• [WHAT THIS TASK INVOLVES] Go through the records below and copy out every line holding "agent".

• [SUPPLIED DATA]
──────────────────────────────
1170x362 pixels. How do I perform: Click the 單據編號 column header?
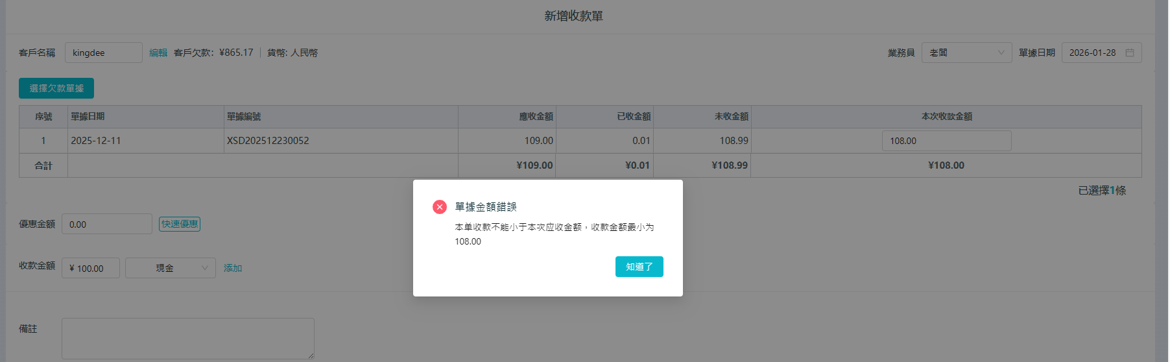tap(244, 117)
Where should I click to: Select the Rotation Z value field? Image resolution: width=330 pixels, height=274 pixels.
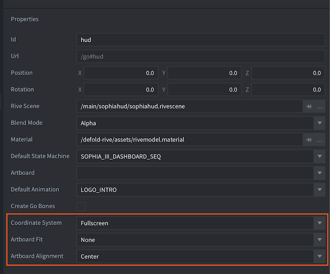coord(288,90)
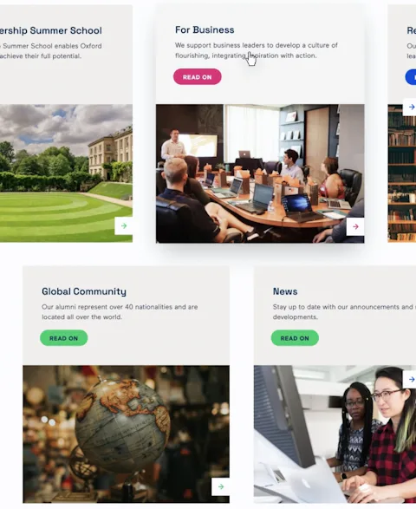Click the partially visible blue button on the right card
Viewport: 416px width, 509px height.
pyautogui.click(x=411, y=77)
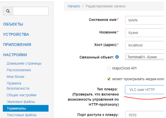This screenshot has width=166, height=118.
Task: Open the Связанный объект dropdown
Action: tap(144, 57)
──────────────────────────────
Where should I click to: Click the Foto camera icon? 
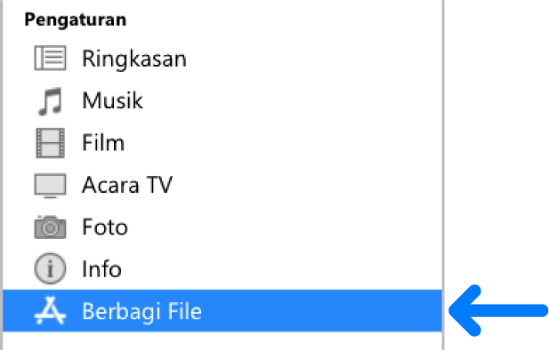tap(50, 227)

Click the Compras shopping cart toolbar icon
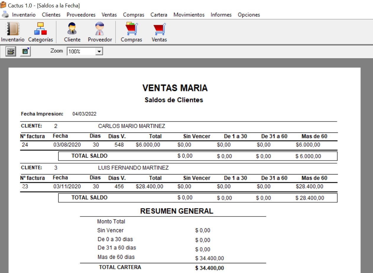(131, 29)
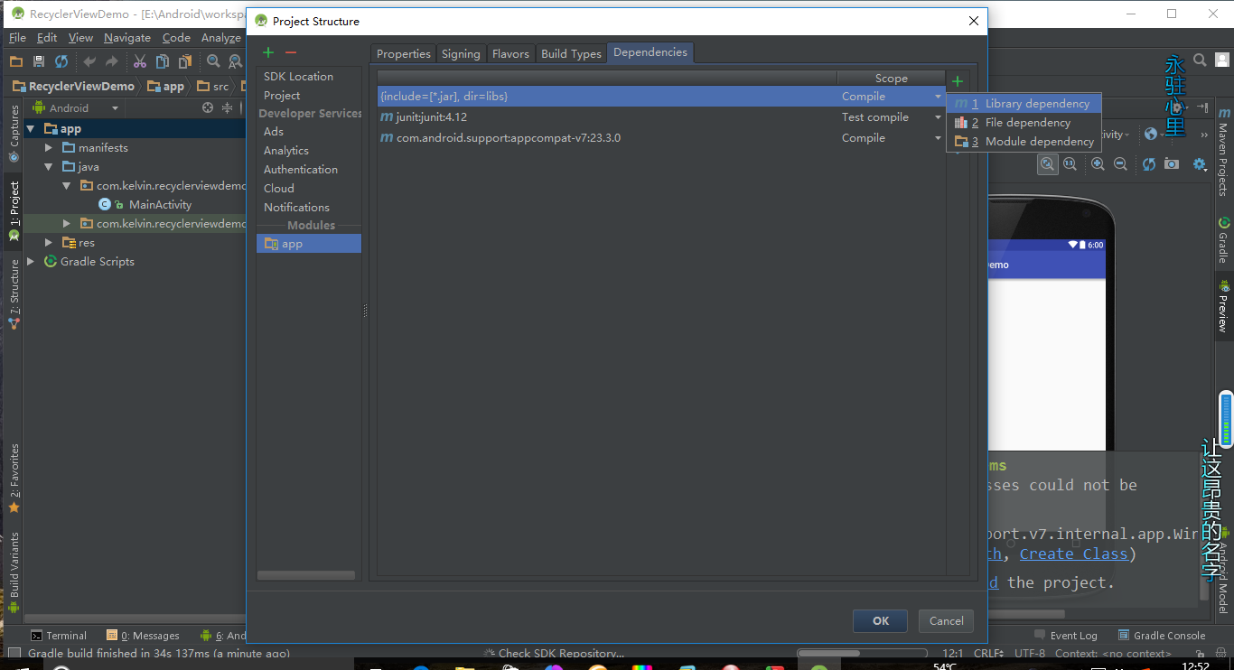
──────────────────────────────
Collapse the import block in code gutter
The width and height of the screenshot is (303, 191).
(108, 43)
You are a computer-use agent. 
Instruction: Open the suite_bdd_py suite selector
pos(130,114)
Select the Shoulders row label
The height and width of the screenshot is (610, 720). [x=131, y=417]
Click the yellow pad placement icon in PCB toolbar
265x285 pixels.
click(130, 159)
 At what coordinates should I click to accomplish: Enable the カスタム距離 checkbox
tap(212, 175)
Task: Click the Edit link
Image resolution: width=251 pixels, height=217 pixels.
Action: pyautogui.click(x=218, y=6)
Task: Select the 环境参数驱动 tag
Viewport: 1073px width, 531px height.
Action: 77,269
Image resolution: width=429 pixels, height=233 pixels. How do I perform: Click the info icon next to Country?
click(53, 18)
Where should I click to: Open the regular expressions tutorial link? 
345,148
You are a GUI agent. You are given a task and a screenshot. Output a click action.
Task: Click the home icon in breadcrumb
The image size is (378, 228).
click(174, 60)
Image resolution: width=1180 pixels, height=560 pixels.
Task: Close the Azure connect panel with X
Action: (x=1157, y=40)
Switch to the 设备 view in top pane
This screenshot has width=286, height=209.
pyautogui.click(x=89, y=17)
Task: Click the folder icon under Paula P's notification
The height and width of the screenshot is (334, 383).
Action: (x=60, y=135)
──────────────────────────────
• [SOLUTION FOR THIS PROBLEM]
You are a computer-use agent. 
You are a GUI agent. You are given a task and a screenshot. Output a click action.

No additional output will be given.